__Required action__
When you copy the entries, keep every word exactly as it stands.

__Given data__
-- Opening Marker --
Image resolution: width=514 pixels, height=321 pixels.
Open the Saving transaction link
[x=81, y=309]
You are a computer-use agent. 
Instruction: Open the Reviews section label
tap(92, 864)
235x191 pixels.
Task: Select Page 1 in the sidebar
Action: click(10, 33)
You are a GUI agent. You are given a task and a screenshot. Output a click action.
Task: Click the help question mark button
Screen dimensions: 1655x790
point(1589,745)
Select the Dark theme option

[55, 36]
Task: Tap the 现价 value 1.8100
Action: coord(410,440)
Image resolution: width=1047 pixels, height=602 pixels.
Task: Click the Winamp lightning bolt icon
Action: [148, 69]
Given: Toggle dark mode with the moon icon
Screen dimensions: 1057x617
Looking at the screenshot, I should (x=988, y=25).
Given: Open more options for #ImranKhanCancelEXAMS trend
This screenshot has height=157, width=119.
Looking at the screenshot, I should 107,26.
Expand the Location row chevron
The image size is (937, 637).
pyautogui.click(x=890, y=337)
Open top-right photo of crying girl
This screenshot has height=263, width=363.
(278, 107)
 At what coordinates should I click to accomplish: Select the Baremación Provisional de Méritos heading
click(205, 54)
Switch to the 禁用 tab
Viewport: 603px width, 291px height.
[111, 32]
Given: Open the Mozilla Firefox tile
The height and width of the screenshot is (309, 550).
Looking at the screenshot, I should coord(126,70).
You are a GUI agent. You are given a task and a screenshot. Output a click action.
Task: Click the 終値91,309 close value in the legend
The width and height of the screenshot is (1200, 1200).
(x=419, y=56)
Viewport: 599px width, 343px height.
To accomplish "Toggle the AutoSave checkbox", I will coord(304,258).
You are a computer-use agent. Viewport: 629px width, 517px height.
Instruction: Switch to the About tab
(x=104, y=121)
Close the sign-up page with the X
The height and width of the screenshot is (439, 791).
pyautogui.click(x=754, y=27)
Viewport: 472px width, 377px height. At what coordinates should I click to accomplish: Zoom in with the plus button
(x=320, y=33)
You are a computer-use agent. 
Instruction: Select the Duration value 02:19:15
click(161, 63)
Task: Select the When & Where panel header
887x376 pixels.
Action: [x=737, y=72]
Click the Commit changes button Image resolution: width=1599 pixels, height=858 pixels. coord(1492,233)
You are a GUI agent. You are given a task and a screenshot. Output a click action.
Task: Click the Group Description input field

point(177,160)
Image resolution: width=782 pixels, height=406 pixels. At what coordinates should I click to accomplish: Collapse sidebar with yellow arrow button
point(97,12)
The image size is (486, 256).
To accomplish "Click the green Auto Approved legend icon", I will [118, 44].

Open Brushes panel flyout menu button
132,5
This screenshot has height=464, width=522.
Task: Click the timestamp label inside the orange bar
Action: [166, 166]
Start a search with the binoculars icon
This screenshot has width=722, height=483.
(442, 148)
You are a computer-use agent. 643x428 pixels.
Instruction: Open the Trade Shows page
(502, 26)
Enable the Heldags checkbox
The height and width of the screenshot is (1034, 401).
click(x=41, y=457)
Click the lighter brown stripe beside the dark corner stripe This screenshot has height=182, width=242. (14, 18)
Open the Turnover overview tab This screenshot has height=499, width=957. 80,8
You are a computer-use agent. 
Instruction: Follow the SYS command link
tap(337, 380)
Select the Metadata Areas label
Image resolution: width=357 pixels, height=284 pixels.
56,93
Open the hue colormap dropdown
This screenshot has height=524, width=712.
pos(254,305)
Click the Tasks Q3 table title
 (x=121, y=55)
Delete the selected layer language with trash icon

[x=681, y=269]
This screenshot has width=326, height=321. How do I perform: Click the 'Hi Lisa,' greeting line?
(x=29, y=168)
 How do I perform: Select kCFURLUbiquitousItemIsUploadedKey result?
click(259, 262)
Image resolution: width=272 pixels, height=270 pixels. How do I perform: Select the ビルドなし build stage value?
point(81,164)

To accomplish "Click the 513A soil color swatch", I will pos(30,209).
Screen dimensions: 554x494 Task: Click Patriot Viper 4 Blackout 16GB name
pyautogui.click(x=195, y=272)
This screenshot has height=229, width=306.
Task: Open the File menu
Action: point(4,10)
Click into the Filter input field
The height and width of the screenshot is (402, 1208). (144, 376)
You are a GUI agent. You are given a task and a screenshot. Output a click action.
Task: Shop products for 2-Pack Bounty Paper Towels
-- Closing Marker --
__Exercise solution__
Image resolution: width=514 pixels, height=321 pixels.
Open the Saving transaction link
[x=81, y=309]
You are a computer-use agent. 
Instruction: Open the Reviews section label
tap(92, 864)
235x191 pixels.
Task: Select Page 1 in the sidebar
Action: click(10, 33)
You are a GUI agent. You are given a task and a screenshot. Output a click action.
Task: Click the help question mark button
Screen dimensions: 1655x790
point(1589,745)
Select the Dark theme option

[55, 36]
Task: Tap the 现价 value 1.8100
Action: coord(410,440)
Image resolution: width=1047 pixels, height=602 pixels.
Task: Click the Winamp lightning bolt icon
Action: [148, 69]
Given: Toggle dark mode with the moon icon
Screen dimensions: 1057x617
Looking at the screenshot, I should (x=988, y=25).
Given: Open more options for #ImranKhanCancelEXAMS trend
This screenshot has height=157, width=119.
Looking at the screenshot, I should 107,26.
Expand the Location row chevron
The image size is (937, 637).
pyautogui.click(x=890, y=337)
Open top-right photo of crying girl
This screenshot has height=263, width=363.
(278, 107)
 At what coordinates should I click to accomplish: Select the Baremación Provisional de Méritos heading
click(205, 54)
Switch to the 禁用 tab
Viewport: 603px width, 291px height.
[111, 32]
Given: Open the Mozilla Firefox tile
The height and width of the screenshot is (309, 550).
Looking at the screenshot, I should coord(126,70).
You are a GUI agent. You are given a task and a screenshot. Output a click action.
Task: Click the 終値91,309 close value in the legend
The width and height of the screenshot is (1200, 1200).
(x=419, y=56)
Viewport: 599px width, 343px height.
To accomplish "Toggle the AutoSave checkbox", I will coord(304,258).
You are a computer-use agent. Viewport: 629px width, 517px height.
Instruction: Switch to the About tab
(x=104, y=121)
Close the sign-up page with the X
The height and width of the screenshot is (439, 791).
pyautogui.click(x=754, y=27)
Viewport: 472px width, 377px height. At what coordinates should I click to accomplish: Zoom in with the plus button
(x=320, y=33)
You are a computer-use agent. 
Instruction: Select the Duration value 02:19:15
click(161, 63)
Task: Select the When & Where panel header
887x376 pixels.
Action: [x=737, y=72]
Click the Commit changes button Image resolution: width=1599 pixels, height=858 pixels. coord(1492,233)
You are a GUI agent. You are given a task and a screenshot. Output a click action.
Task: Click the Group Description input field

point(177,160)
Image resolution: width=782 pixels, height=406 pixels. At what coordinates should I click to accomplish: Collapse sidebar with yellow arrow button
point(97,12)
The image size is (486, 256).
To accomplish "Click the green Auto Approved legend icon", I will [118, 44].

Open Brushes panel flyout menu button
132,5
This screenshot has height=464, width=522.
Task: Click the timestamp label inside the orange bar
Action: [166, 166]
Start a search with the binoculars icon
This screenshot has width=722, height=483.
(442, 148)
You are a computer-use agent. 643x428 pixels.
Instruction: Open the Trade Shows page
(502, 26)
Enable the Heldags checkbox
The height and width of the screenshot is (1034, 401).
click(x=41, y=457)
Click the lighter brown stripe beside the dark corner stripe This screenshot has height=182, width=242. (14, 18)
Open the Turnover overview tab This screenshot has height=499, width=957. 80,8
You are a computer-use agent. 
Instruction: Follow the SYS command link
tap(337, 380)
Select the Metadata Areas label
Image resolution: width=357 pixels, height=284 pixels.
56,93
Open the hue colormap dropdown
This screenshot has height=524, width=712.
pos(254,305)
Click the Tasks Q3 table title
 (x=121, y=55)
Delete the selected layer language with trash icon

[x=681, y=269]
This screenshot has width=326, height=321. How do I perform: Click the 'Hi Lisa,' greeting line?
(x=29, y=168)
 How do I perform: Select kCFURLUbiquitousItemIsUploadedKey result?
click(259, 262)
Image resolution: width=272 pixels, height=270 pixels. How do I perform: Select the ビルドなし build stage value?
point(81,164)

To accomplish "Click the 513A soil color swatch", I will pos(30,209).
Screen dimensions: 554x494 Task: Click Patriot Viper 4 Blackout 16GB name
pyautogui.click(x=195, y=272)
This screenshot has height=229, width=306.
Task: Open the File menu
Action: point(4,10)
Click into the Filter input field
The height and width of the screenshot is (402, 1208). (144, 376)
You are a GUI agent. You are given a task and a screenshot. Output a click action.
Task: Shop products for 2-Pack Bounty Paper Towels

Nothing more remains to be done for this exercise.